31. Lord Simon at page 220 of Glaisdale spoke to similar effect:

    “…But this is one of those cases where a balance of probabilities is not the correct test. If the appellant showed any substantial (i.e. not merely fanciful) possibility of a resumption of cohabitation she was entitled to compensation for being deprived of that possibility. The damages would, of course, be scaled down from those payable to a dependant spouse of a stable union, according as the possibility became progressively more remote. But she would still e entitled to some down to the point where the possibility was so fanciful and remote as to be de minimis.”

32. The assessment of future losses is, on occasion, a matter of mathematical calculation. In certain cases, the courts are accustomed to resorting to the evidence of actuaries, who are expert in calculating the present capitalised value of a combination of future events of greater or lesser likelihood. They can build in allowance for the occurrence of a variety of possibilities including likely age of death or retirement. Nobody suggests that their calculations must be posited on the probable as distinct from the possible happening of each event.

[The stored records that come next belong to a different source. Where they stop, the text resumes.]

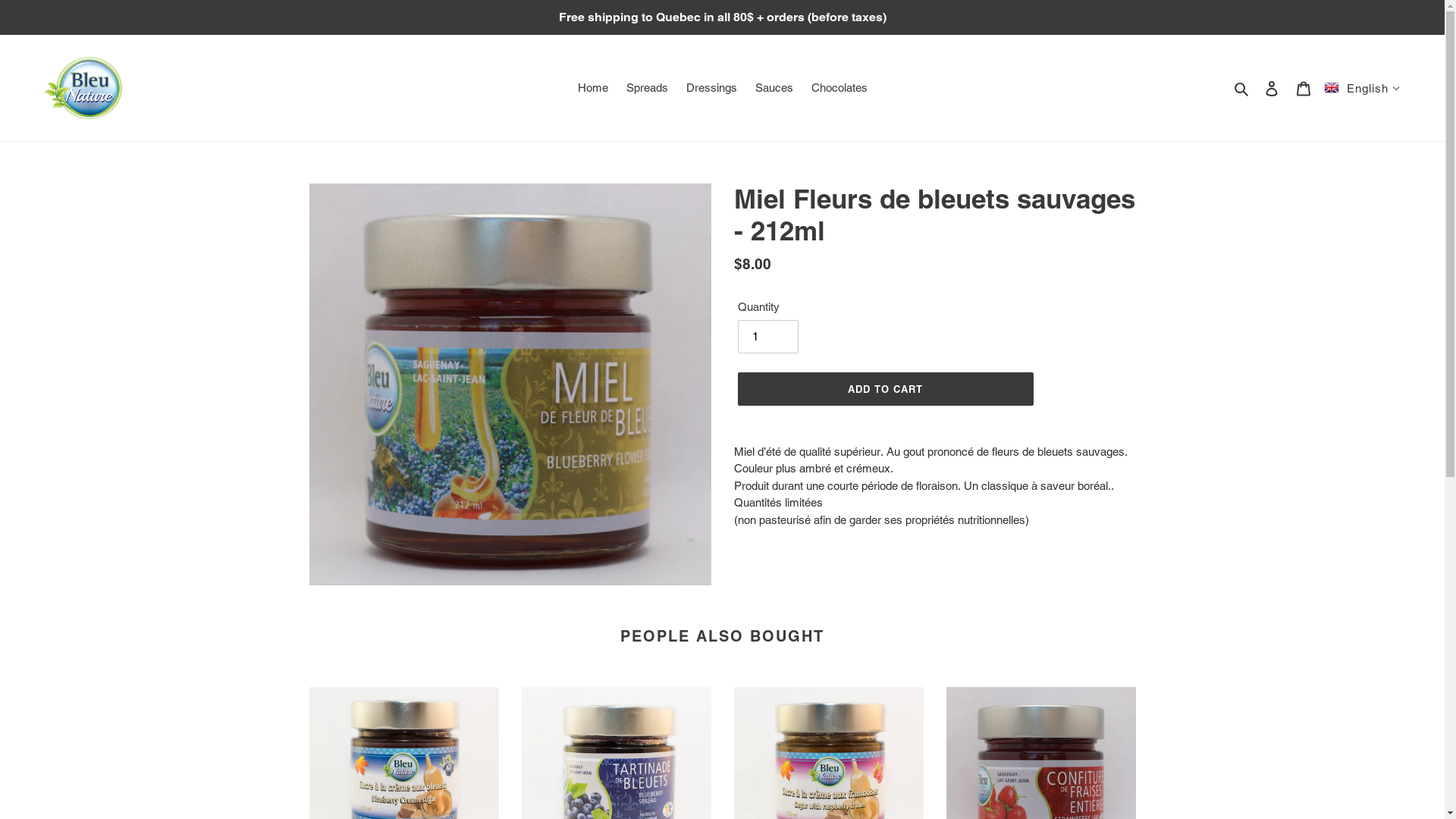
ADD TO CART Element type: text (884, 388)
Search Element type: text (1242, 87)
Chocolates Element type: text (839, 88)
Log in Element type: text (1271, 88)
Home Element type: text (592, 88)
Spreads Element type: text (646, 88)
Sauces Element type: text (773, 88)
Cart Element type: text (1303, 88)
Dressings Element type: text (710, 88)
Given the description of an element on the screen output the (x, y) to click on. 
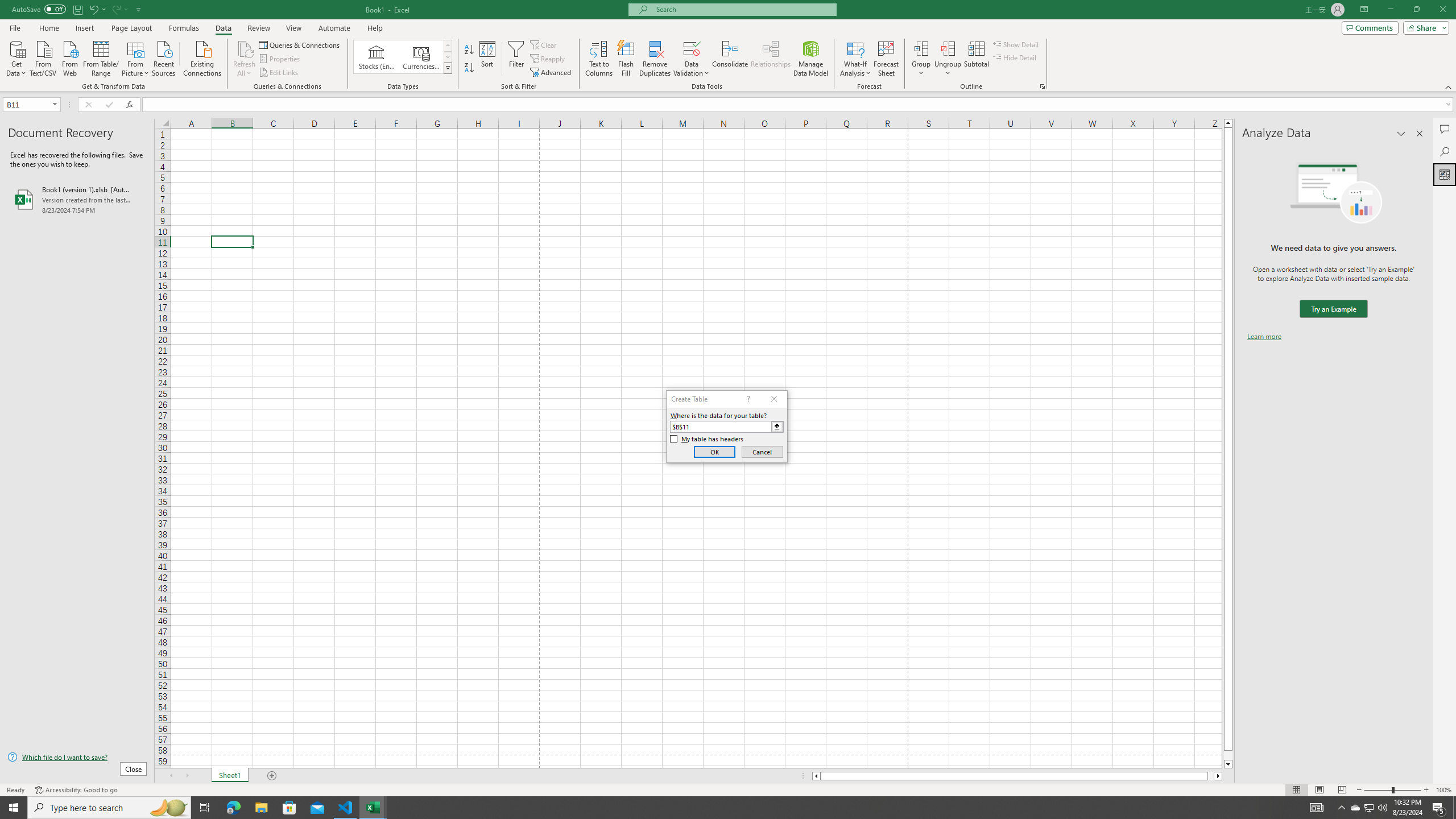
Consolidate... (729, 58)
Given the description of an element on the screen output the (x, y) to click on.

Their reports would be deeply flawed if they were.

33. In my view, the plaintiff should receive an award for the loss of the opportunity to be advised correctly and treated accordingly. Taking this element together with the element of aggravation of damage by the judgment of McCracken J, I believe the sum of €100,000 represents to correct level of the award. I would, therefore, dismiss the appeal and allow the cross appeal substituting the sum of €100, 000 for the sum of €45,000 awarded in the High Court, that increased sum to include both compensation for the loss of life expectancy and the aggravation of damage dealt with in the judgment of McCracken J.